» Work instructions
Transcribe verbatim the span of lines that opens with the line containing "Podijeli [button] (234, 929)" and closes with the last line of the data below.

» Task input

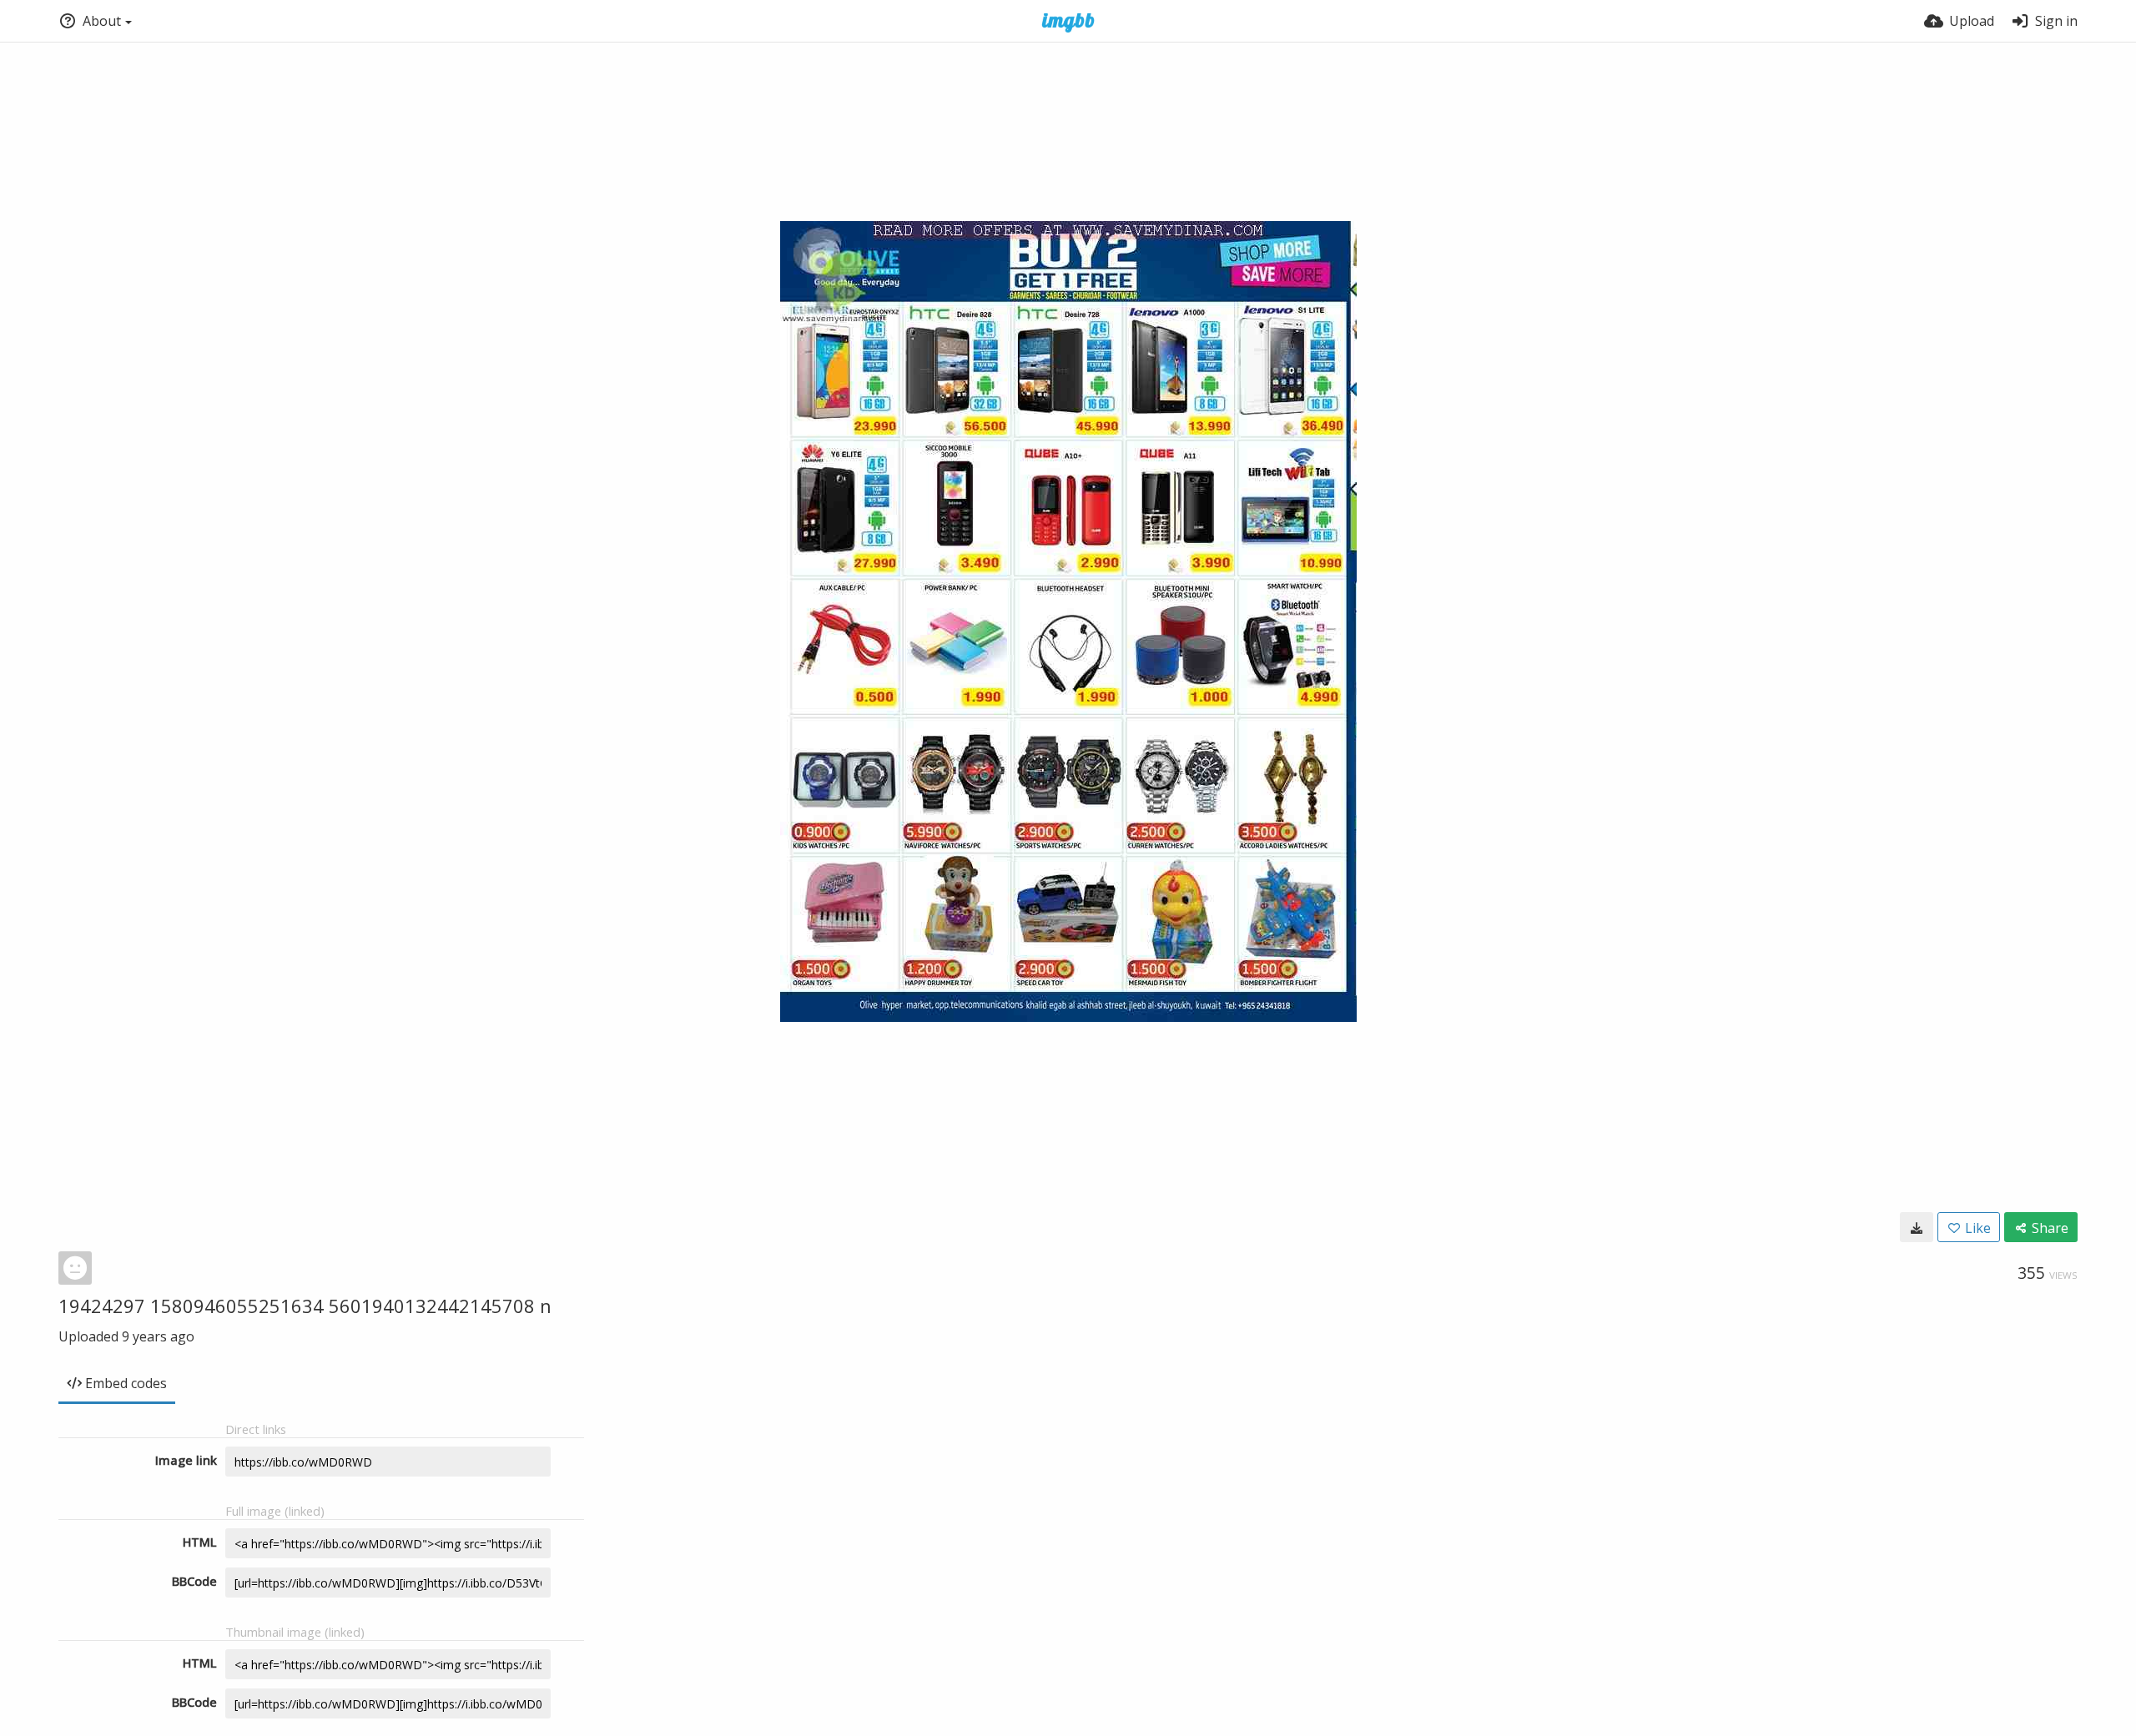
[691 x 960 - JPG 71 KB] (1916, 1227)
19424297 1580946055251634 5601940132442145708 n (305, 1305)
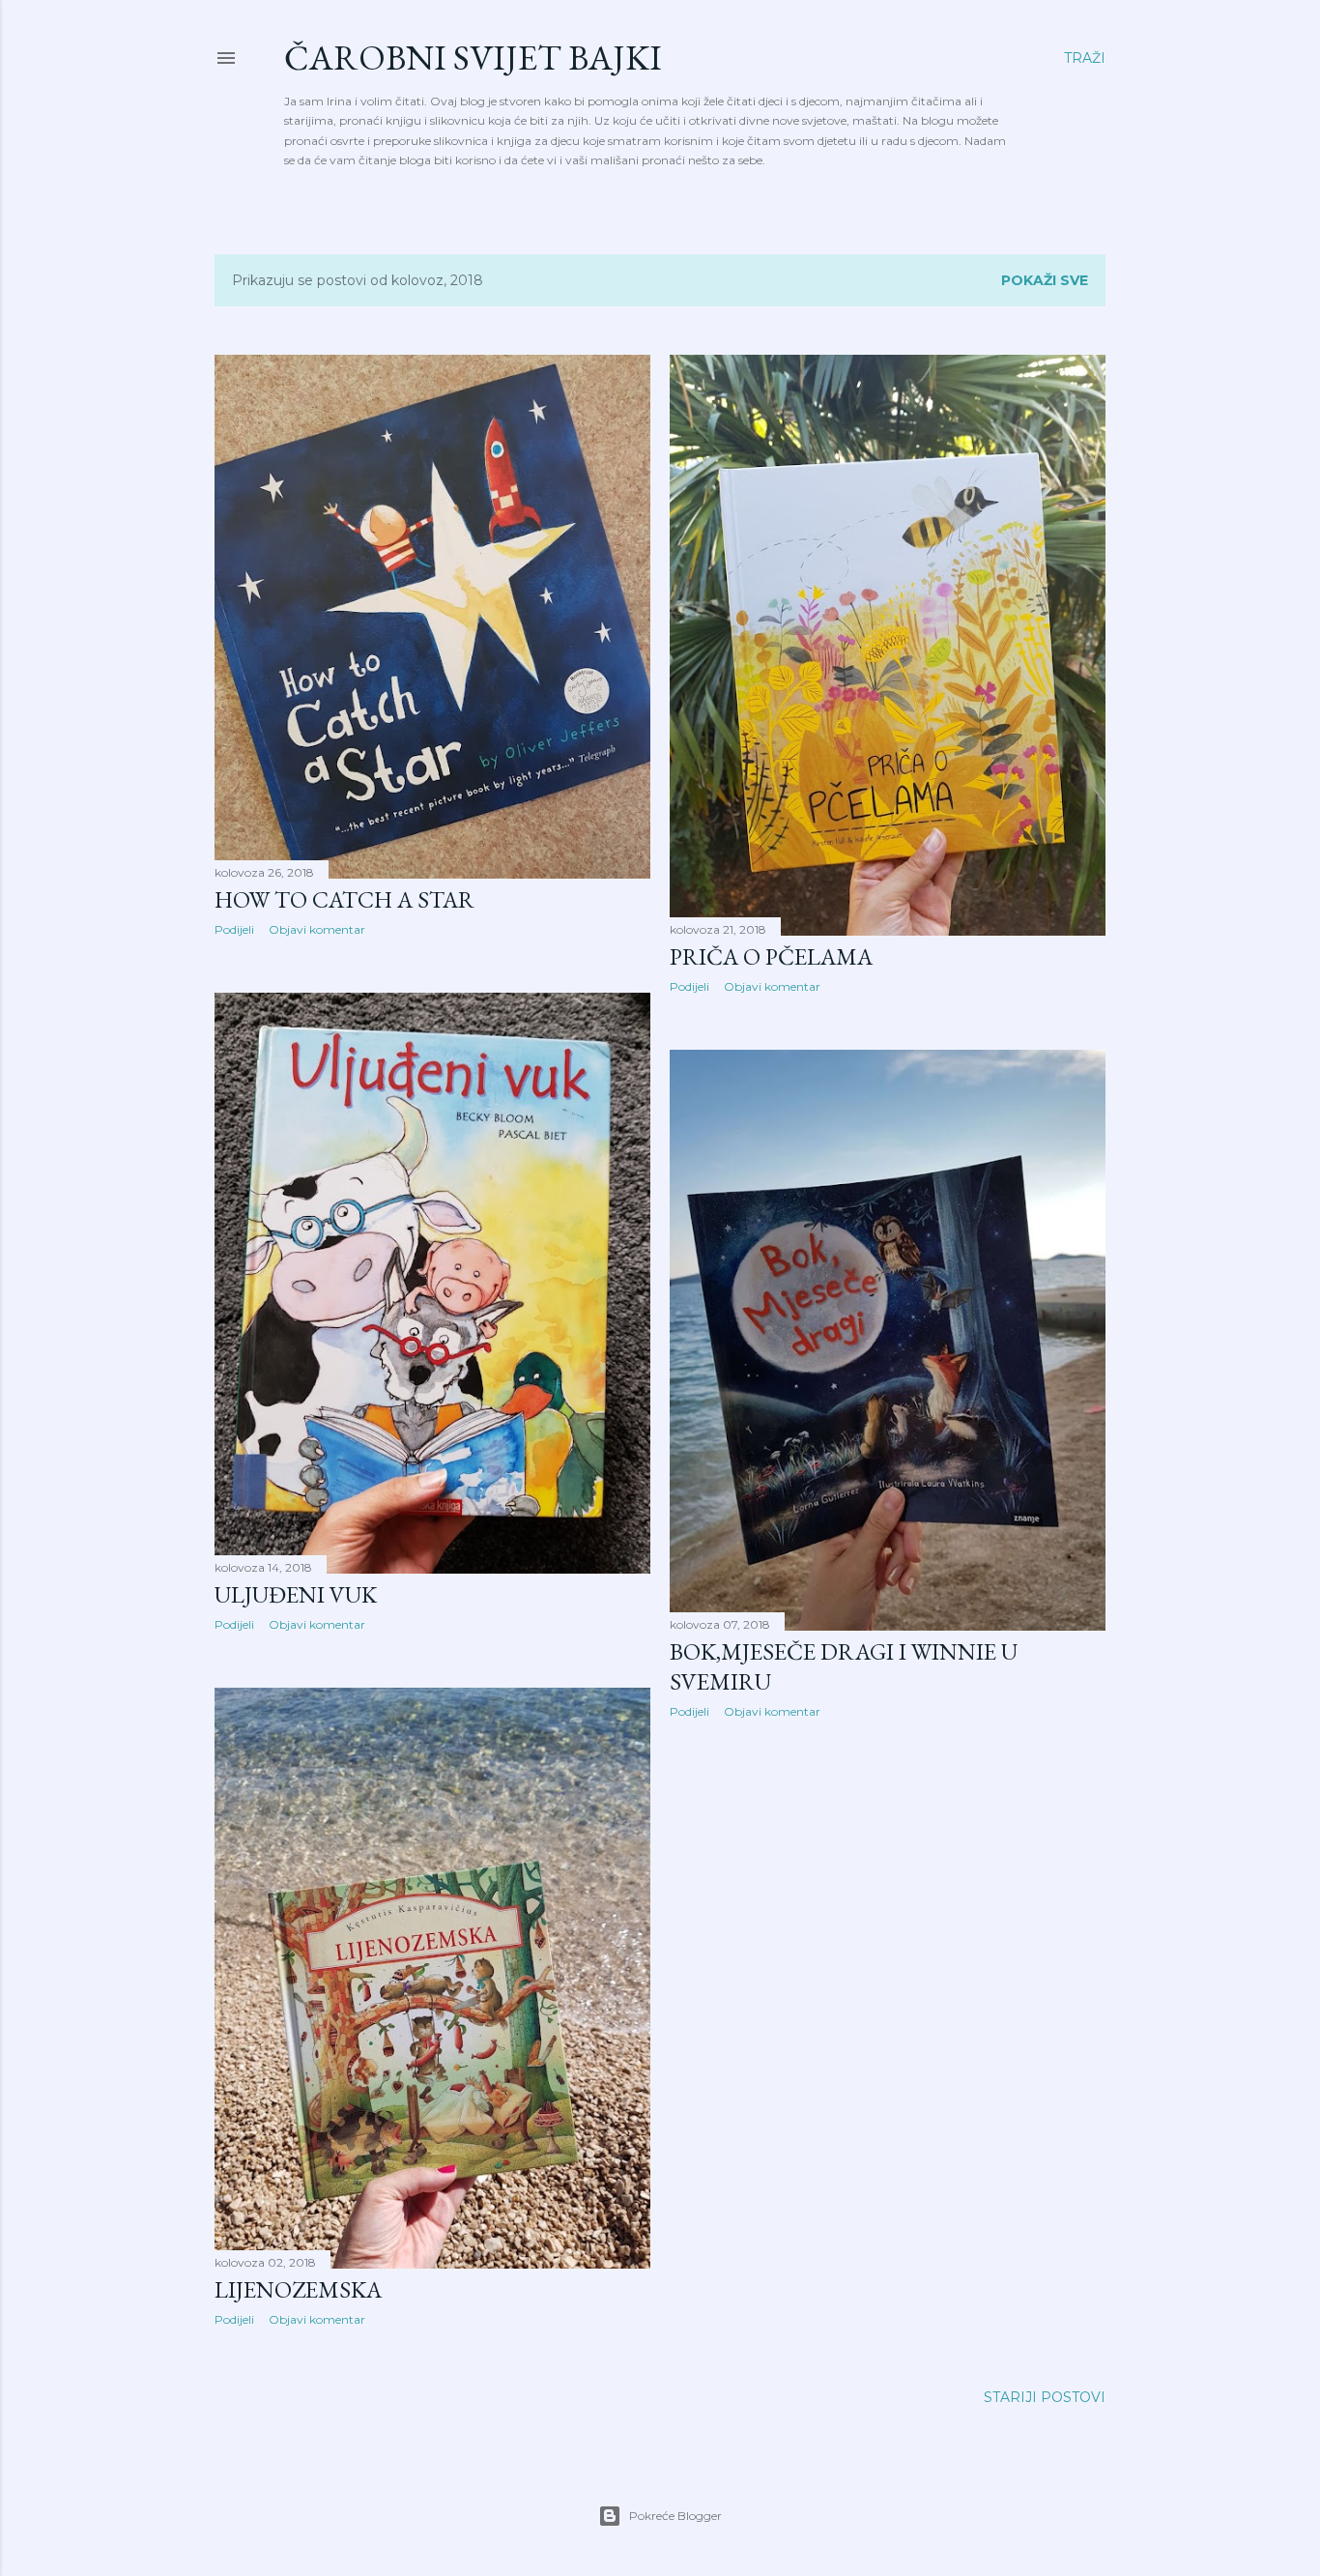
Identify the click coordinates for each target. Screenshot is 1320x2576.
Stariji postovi (1044, 2397)
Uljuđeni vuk (296, 1594)
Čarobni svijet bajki (473, 57)
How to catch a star (344, 899)
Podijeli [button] (234, 929)
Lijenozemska (298, 2289)
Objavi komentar (317, 929)
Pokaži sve (1044, 280)
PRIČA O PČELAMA (771, 956)
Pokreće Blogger (675, 2515)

» Solution to this task
Podijeli [button] (234, 929)
Lijenozemska (298, 2289)
Objavi komentar (317, 929)
Pokaži sve (1044, 280)
PRIČA O PČELAMA (771, 956)
Pokreće Blogger (675, 2515)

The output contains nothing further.